I am now seeing a new MD due to moving out of state. He wants to change my regimen to an Integrase Inhibitor (either Isentress or Tivicay), Selzentry, and possible Edurant. The reasons for the suggested changes are to simplify my regimen, remove the PI since I do have a history of osteonecrosis and had left hip replacement surgery in 2000, and I think to help with cholesterol levels.
My question is whether or not I should change since this regimen has done well for me. I don't have any noticeable adverse affects. But my new doctor suggested that I could notice increased energy if I change, in addition to the other benefits previously mentioned. My previous MD didn't ever mention changing, though his PA thought my regimen was "quirky" and thought Sustiva could be removed. So maybe there are better regimens available for me now. Any insight or advice you can provide is greatly appreciated.
| Response from Dr. Young
Hi and thanks for posting.
So if I understand, you have multidrug resistant HIV, but suppressed since 2000; and from the looks of it, have never been on an integrase inhibitor.

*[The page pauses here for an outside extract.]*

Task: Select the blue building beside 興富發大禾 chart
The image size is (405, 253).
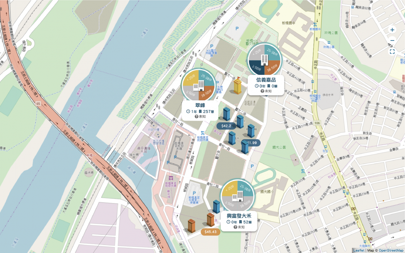Action: pos(216,206)
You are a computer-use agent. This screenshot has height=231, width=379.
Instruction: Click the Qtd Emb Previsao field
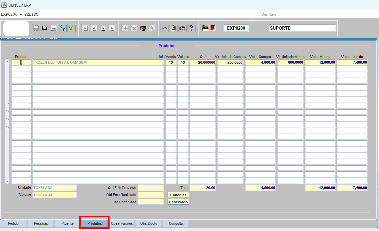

The decision to change from an apparently well tolerated, suppressive treatment, should be made very carefully, weight the pros and cons of a switch. If your viral load has been really suppressed on this regimen, including not having periods of persistently low viral loads, then you can assume full sensitivity to NNRTIs and probably (though tests would be ideal) to the CCR5 coreceptor inhibitor maraviroc.

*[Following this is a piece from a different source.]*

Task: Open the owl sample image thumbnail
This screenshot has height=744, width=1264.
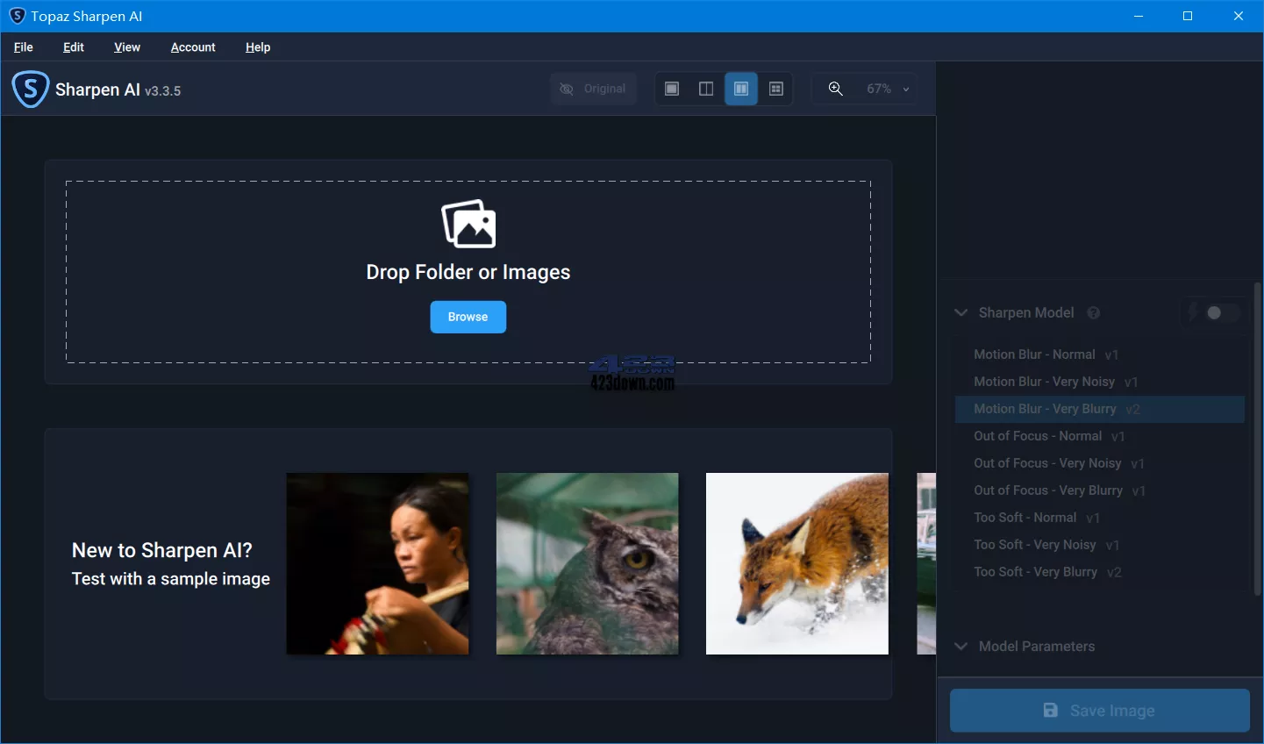Action: (x=587, y=563)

The goal of treatment selection in your case should be to identify three fully active (if possible) and well tolerated regimen. Fewer pills or number of doses would be ideal too. Knowledge of your virus' resistance test results would be helpful- I like using the Stanford HIV database or RDI algorithm to help sort out what medications would be predicted to be active.
So-called salvage regimens are by nature, "quirky", and frequently don't resemble compact three drug, low pill count first-line regimens. Usually a modern boosted protease inhibitor (in my clinic, usually darunavir/Prezista) forms the central core of treatment for treating people with multidrug resistant virus, though it's possible to consider using an integrase inhibitor for this- particularly dolutegravir (Tivicay). Dolutegravir was just shown to be superior to raltegravir (Isentress) in this setting, so I'd favor it's use in your case. It'd be worth knowing if your virus is sensitive to at least one of the meds in Epzicom, to determine if this could be part of your next regimen. With a fully potent Epzicom and darunavir (or dolutegravir), this alone might be sufficient to carry the weight of your treatment.
So, that's not really a direct answer to your question, but a series of questions and options for your and your provider to consider. Check out the resistance algorithms, perhaps there will be some additional instruction there too.